In 2018, a woman wrote a poem about the president of Uganda that landed her in jail. The film starts with this poem, along with contextual visuals of the luxurious first family, its military obsession and its brutal dictatorial leadership. The poem is raw and crude, wishing that the president’s mother had suffocated him at birth with her vagina. While in Jail, this prisoner refuses bail and disrobes in court when her hearing doesn’t go well. She spends 18 months behind bars. In 2020, leaving Luzira Women’s maximum security prison with a crown on her head and a “fuck oppression” sash across her body like a beauty queen, she gives the press a speech about her incarceration and how it has made her stronger. Soon after, Uganda announces elections that will happen in 9 months. This brave woman, Dr. Stella Nyanzi, also announces she will run for parliament. Our film is the journey after this announcement, through campaigns, pressure from family and police, eventual losses that follow leading our main character to choose between the frontlines of the revolution and the safety of her children.

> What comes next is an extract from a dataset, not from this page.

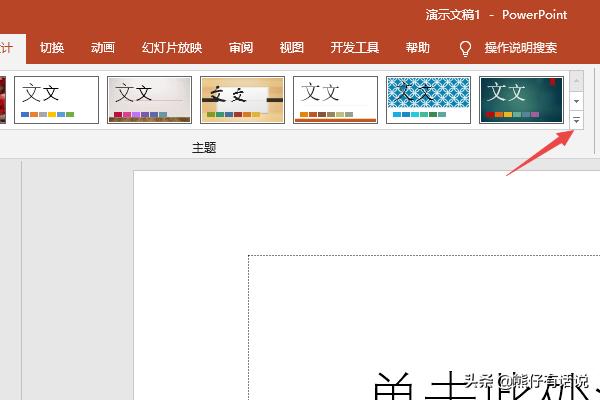
Task: Select the beige-gray gradient theme
Action: pyautogui.click(x=149, y=100)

Writer, director and co-producer
Patience Nitumwesiga is one of Africa's most prolific emerging storytellers based in Uganda. Her work as a devoted feminist afrofuturist filmmaker, theatre-maker, educator, and artist has scored her numerous prestigious awards. Her brave work on politically sensitive topics amidst repression has put films like The Woman Who Poked The Leopard in the global spotlight. Nitumwesiga's company Shagika is currently producing four features as well as multiple short films and artistic projects including Mbaganire podcast, dedicated to African folktales. Her works featured by distributors, exhibitions, and festivals across dozens of countries explore decolonized perspectives on power, death, gender, loss, and hope.
I made this film because our current world needs to hear voices like Stella’s without an adulterated white or male gaze. As an African woman who faces the kind of oppression that she faces every day, I understand her rage and I want to document it because I have the same rage inside me. As a mother, I believe that Stella is who she is because she has the kind of love only a mother knows. A love that comes from loving another human more than you love yourself. And watching the world treat that human-like a second-class citizen. But Stella is not sitting on the sidelines like many of us and wishing for a better tomorrow. She has thrown her body, family, love, and career right in the storm of our increasingly growing fascist world and has chosen a life where she pokes the leopard every day with her poetry, her provocative activism, and her lifestyle. I don’t know a single person who is as true to their beliefs as she is. Stella will lose an election she wants to win so badly because she does not want to bend her public persona to a homophobic constituency. It is rare to find a person so bold, so selfless and so loving. Part of the reason for making this film is to live vicariously through her courage, but also to document her for our children, for our country, and for the world.
- Patience Nitumwesiga
If you wish to donate to our film, we are raising funds through various crowdfunding platforms.
Please see below.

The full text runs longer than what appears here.